### Provided entries
.....

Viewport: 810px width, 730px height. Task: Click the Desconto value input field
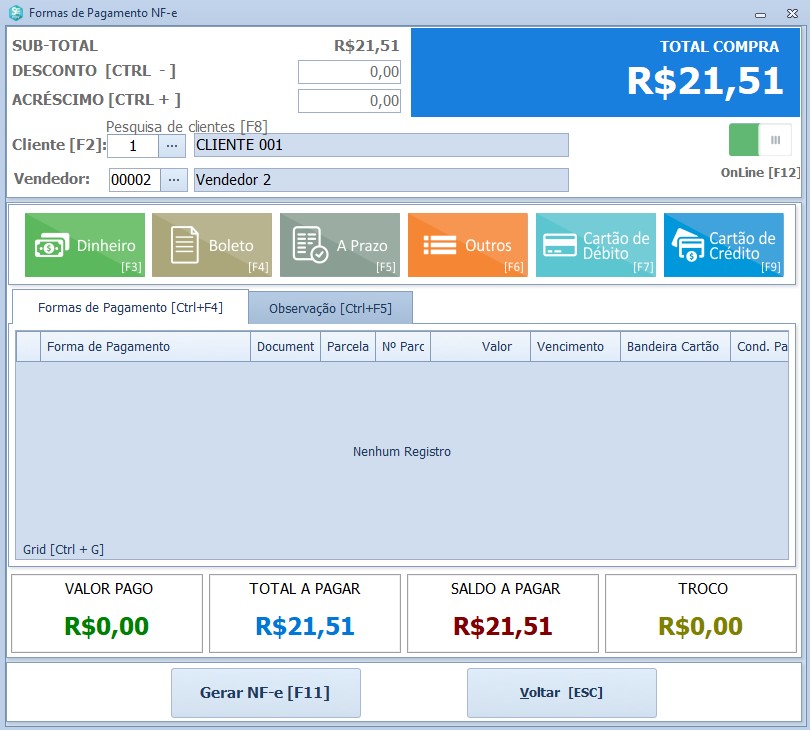click(349, 72)

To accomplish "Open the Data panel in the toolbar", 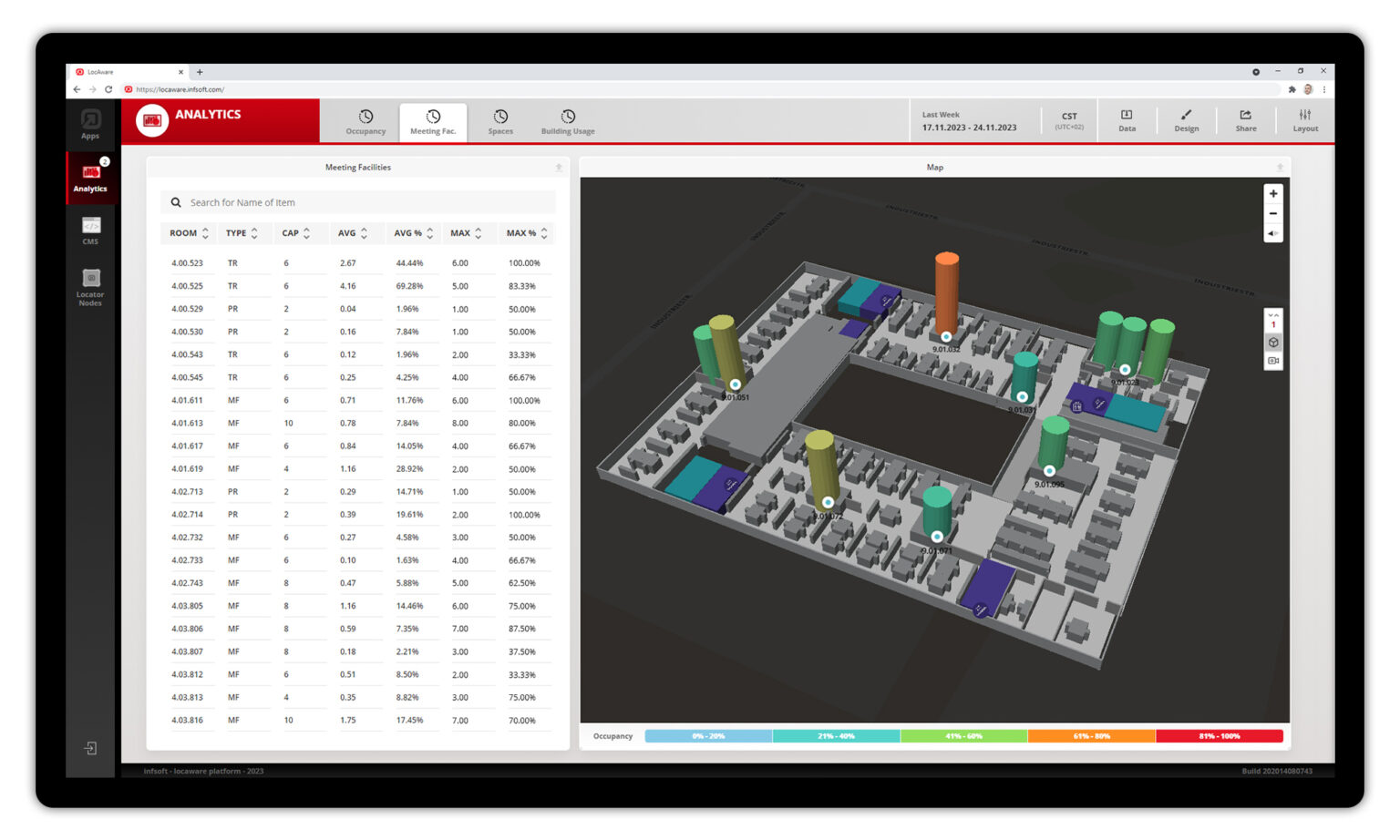I will point(1127,121).
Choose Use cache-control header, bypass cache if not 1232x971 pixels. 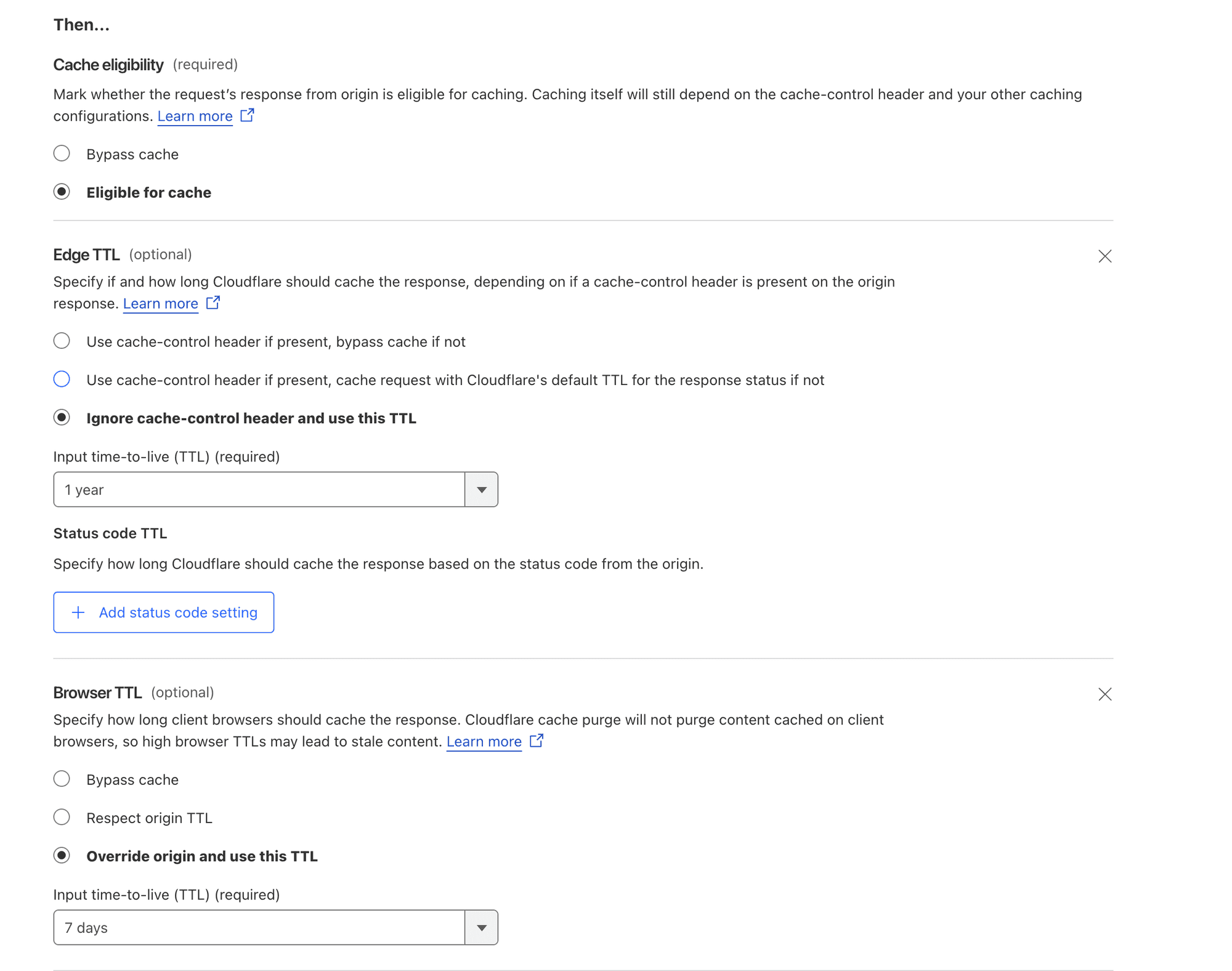pos(62,341)
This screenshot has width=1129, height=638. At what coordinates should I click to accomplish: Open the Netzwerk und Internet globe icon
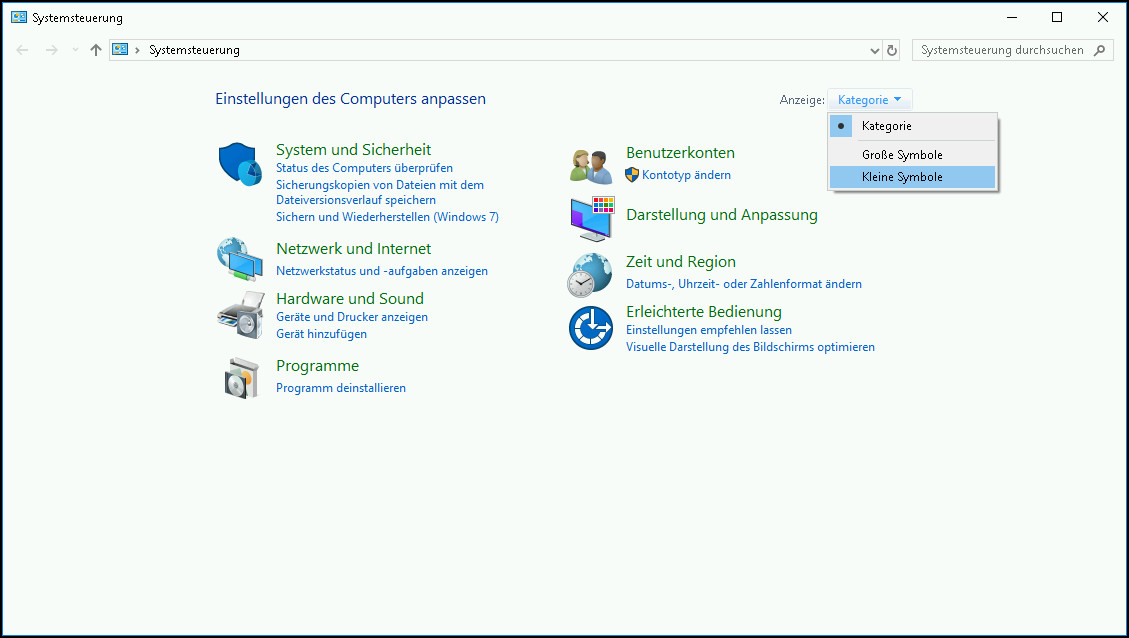(239, 259)
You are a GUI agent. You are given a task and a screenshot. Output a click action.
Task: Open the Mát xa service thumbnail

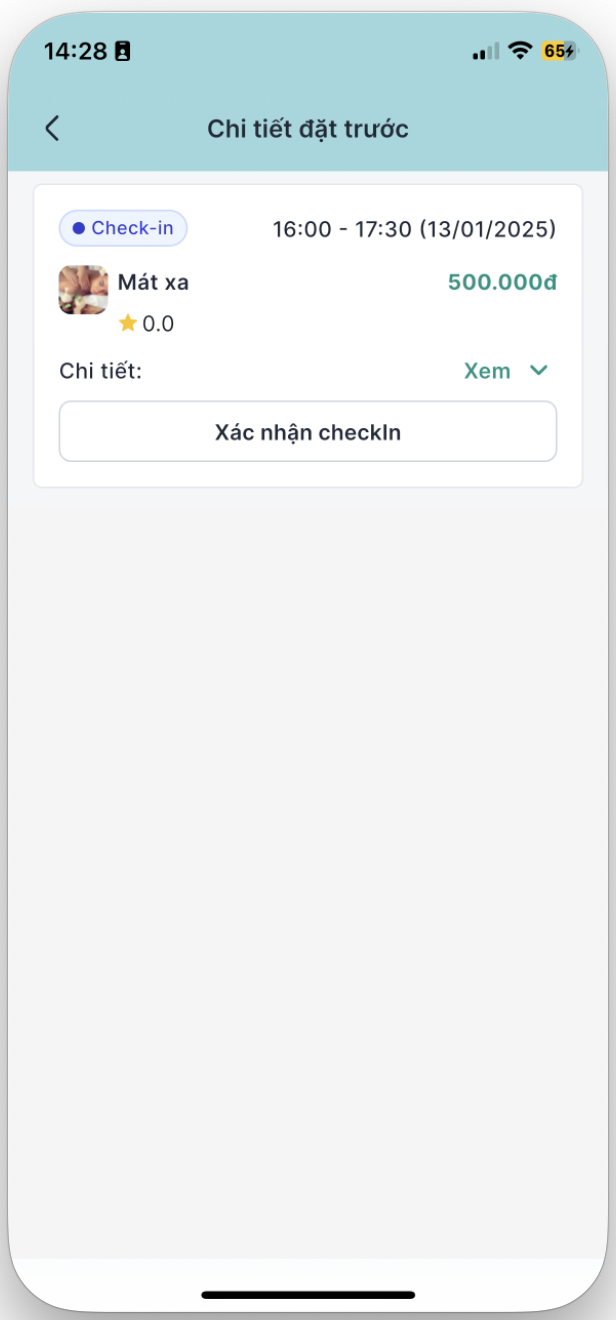83,290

.....

Express the data from the line containing "You are a GUI" through the end, inclusive, as a JSON list of strings with one string per line, omitting blank lines and leaving out the pictures.

[
  "You are a GUI agent. You are given a task and a screenshot. Output a click action.",
  "Task: Open the Mát xa service thumbnail",
  "83,290"
]